Ainsi, ce regroupement syndromique ne constitue pas en soi une entité stable et entièrement objective : de fait, la définition a priori des critères diagnostics déterminent la prévalence de ce trouble dans la population générale. Des tests spécialisées (type ADOS) ont par la suite chercher à systématiser l’approche diagnostique, avec le calcul de scores. Mais il ne faut pas oublier que l’autisme a une définition purement clinique, sans aucun marqueur somatique, biologique ou d’imagerie.

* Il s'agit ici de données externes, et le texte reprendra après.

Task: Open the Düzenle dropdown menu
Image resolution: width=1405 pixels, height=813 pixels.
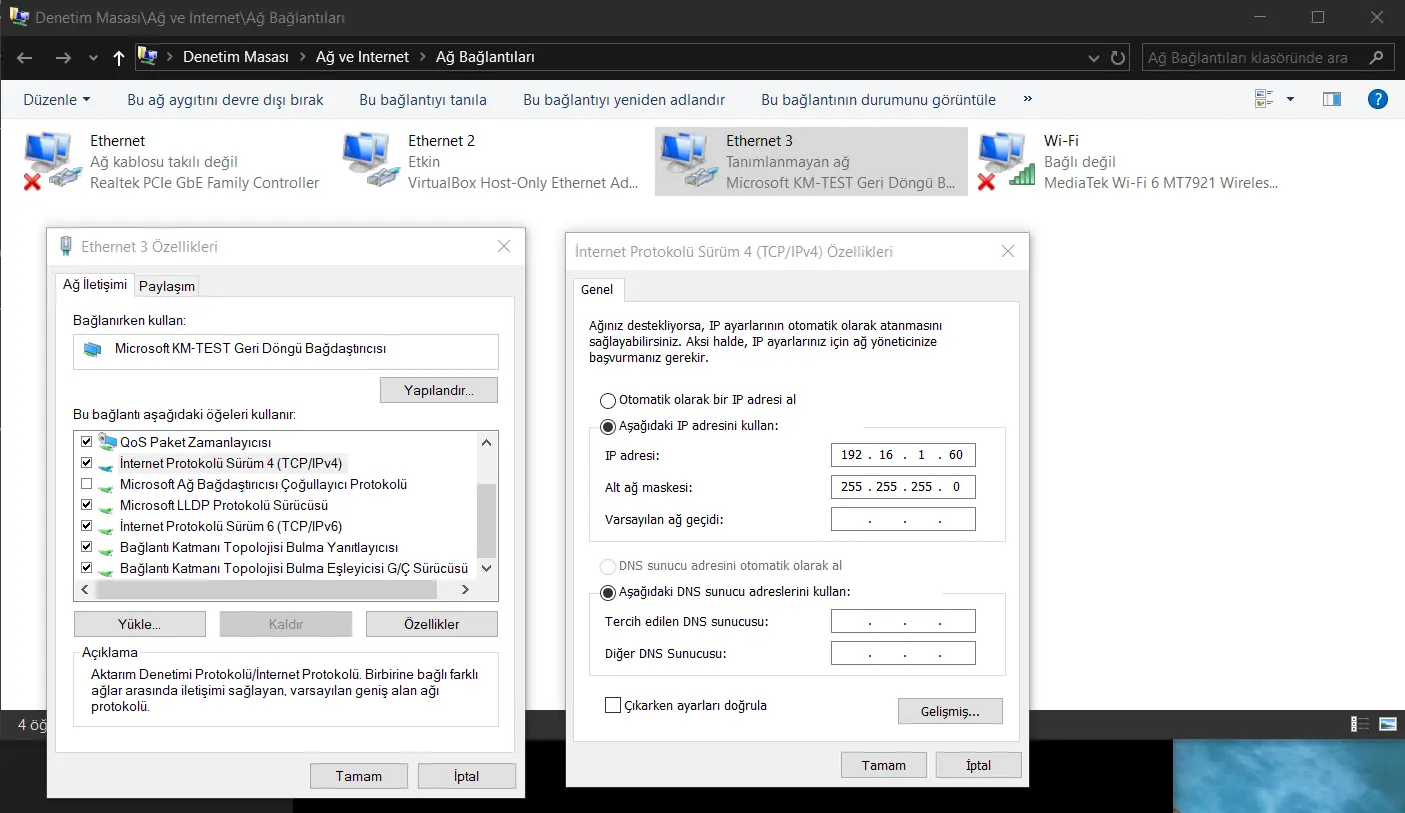Action: click(x=56, y=99)
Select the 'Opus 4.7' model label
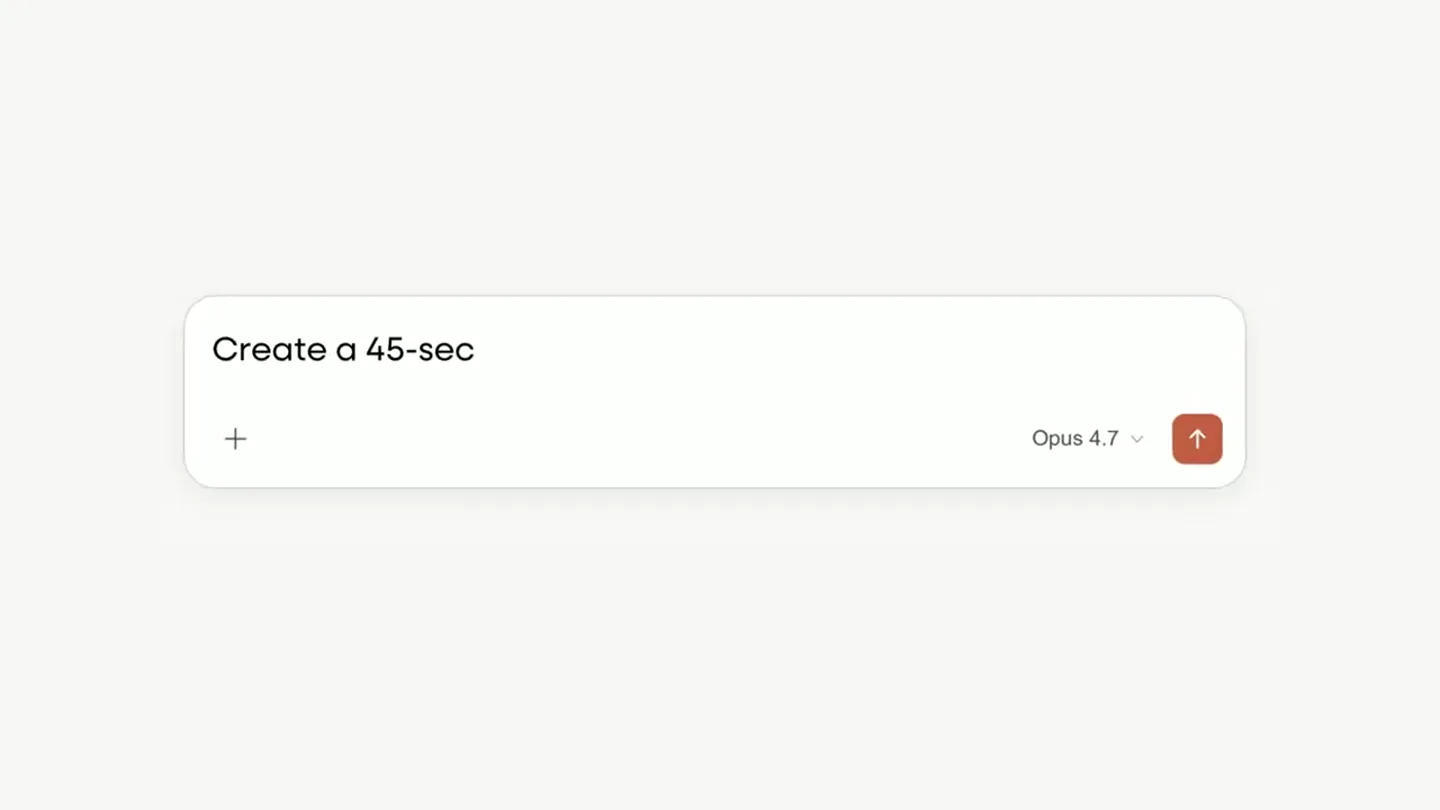Viewport: 1440px width, 810px height. (x=1075, y=438)
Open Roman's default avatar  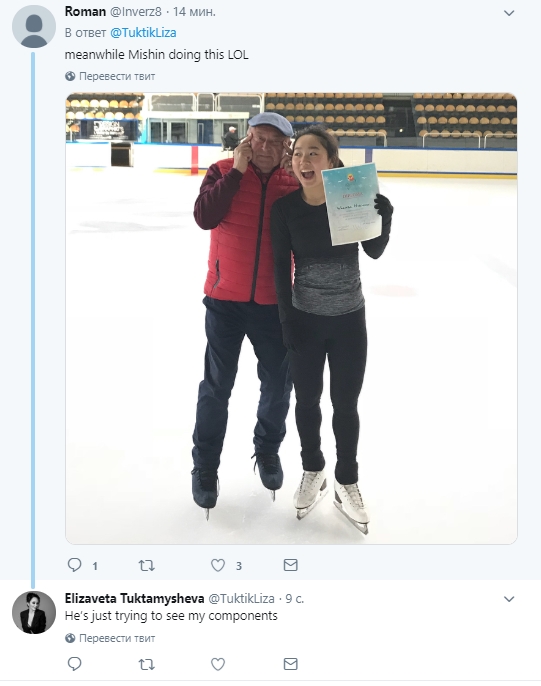click(34, 26)
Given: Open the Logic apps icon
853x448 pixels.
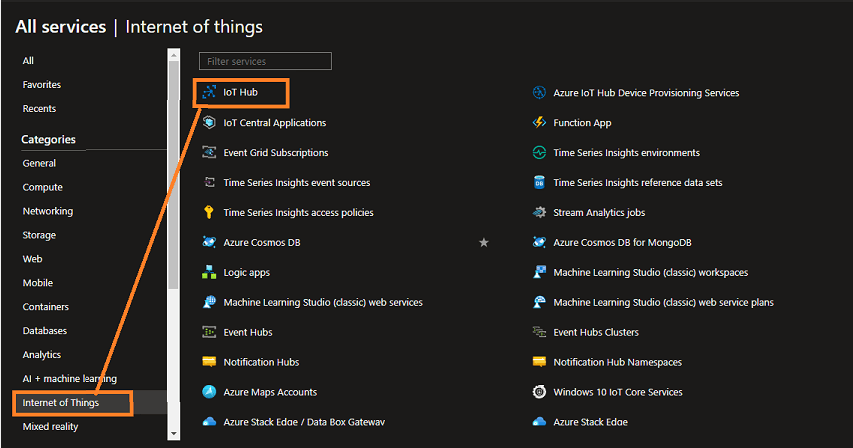Looking at the screenshot, I should click(209, 272).
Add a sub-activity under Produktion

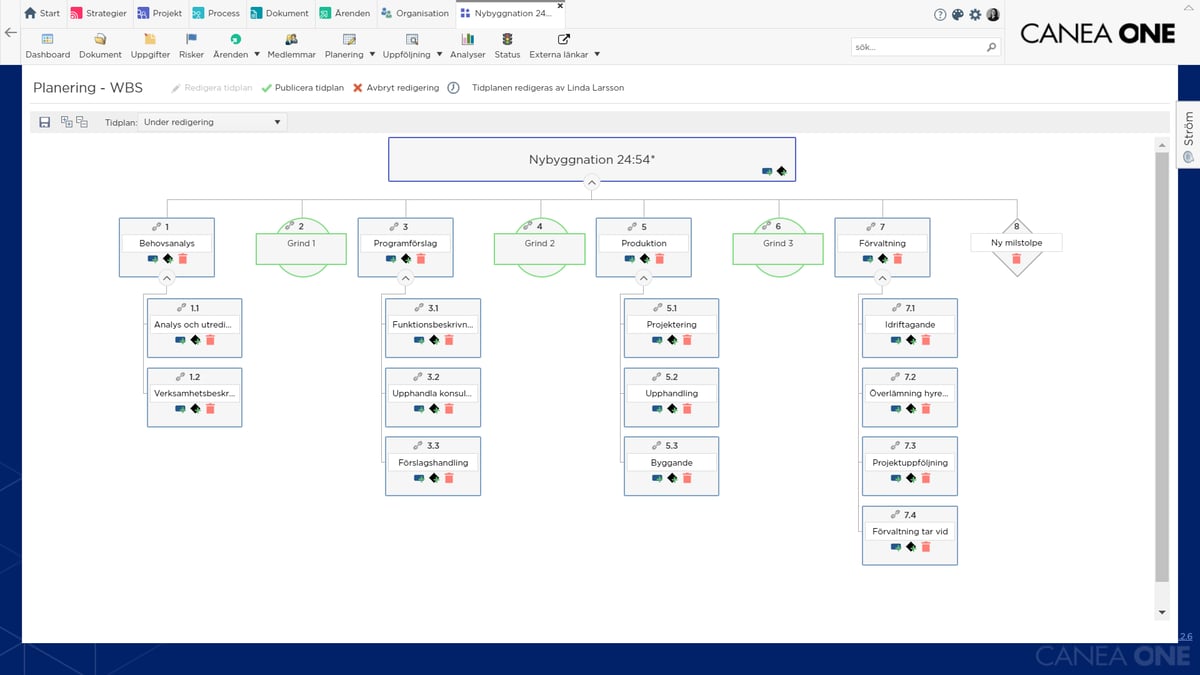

Il s’agit là d’une entité construite, et donc sujette à des interprétations, à des remaniements, et à beaucoup d’hétérogénéité.

Les tentatives d’accaparement de certains mouvements qui veulent s’approprier le terme d’autisme, en interdire les usages divergents avec leur conception idéologique, apparaissent ainsi comme des abus d’autant plus indécents.

Par exemple, l’élargissement des critères diagnostic depuis plusieurs dizaines d’années a conduit à une augmentation importante de la prévalence de ce diagnostic dans la population générale : un ensemble plus vastes d’individus se trouvent ainsi inclus dans le spectre autistique, présentant des profils beaucoup plus hétérogènes et des conséquences fonctionnelles extrêmement diverses, de la déficience mentale avec absence de langage aux plus hauts niveaux intellectuels. De surcroit, des catégories diagnostiques de plus en plus élargies ont été créées afin notamment d’englober les formes les plus atypiques ou pauci-symptomatiques. A travers cette dynamique d’élargissement, on a ainsi pu assister à des phénomènes de « substitution diagnostique » : des formes cliniques qui auparavant auraient reçu un autre diagnostic (déficiences cognitives, psychose infantile, dysharmonie évolutive, troubles graves de la personnalité de type schizoïde, certaines formes de schizophrénie…) sont maintenant perçu comme des troubles neuro-développementaux de type autistique. Un véritable effet de mode qui n’est que peu questionné.

Du point de vue épistémologique et de la recherche scientifique, ce fourre-z’y-tout syndromique est une aberration. Cet agglomérat spectral constitue en effet un ensemble bien trop hétérogène pour définir des regroupements valides et cohérents à inclure dans des cohortes. Toute perspective de recherche un tant soit peu consistante devrait commencer par différencier des sous-groupes plus spécifiques et concordants, ce qui supposerait de réintroduire une clinique authentique en amont et d’envisager des approches plus dimensionnelles… Ainsi, on ne devrait plus appréhender l’autisme, mais les autismes, avec sans doute des processus étiogéniques et physiopathologiques différenciés ; et l’intrication étroite entre facteurs de vulnérabilité génétique, effets environnementaux et enjeux interactionnels.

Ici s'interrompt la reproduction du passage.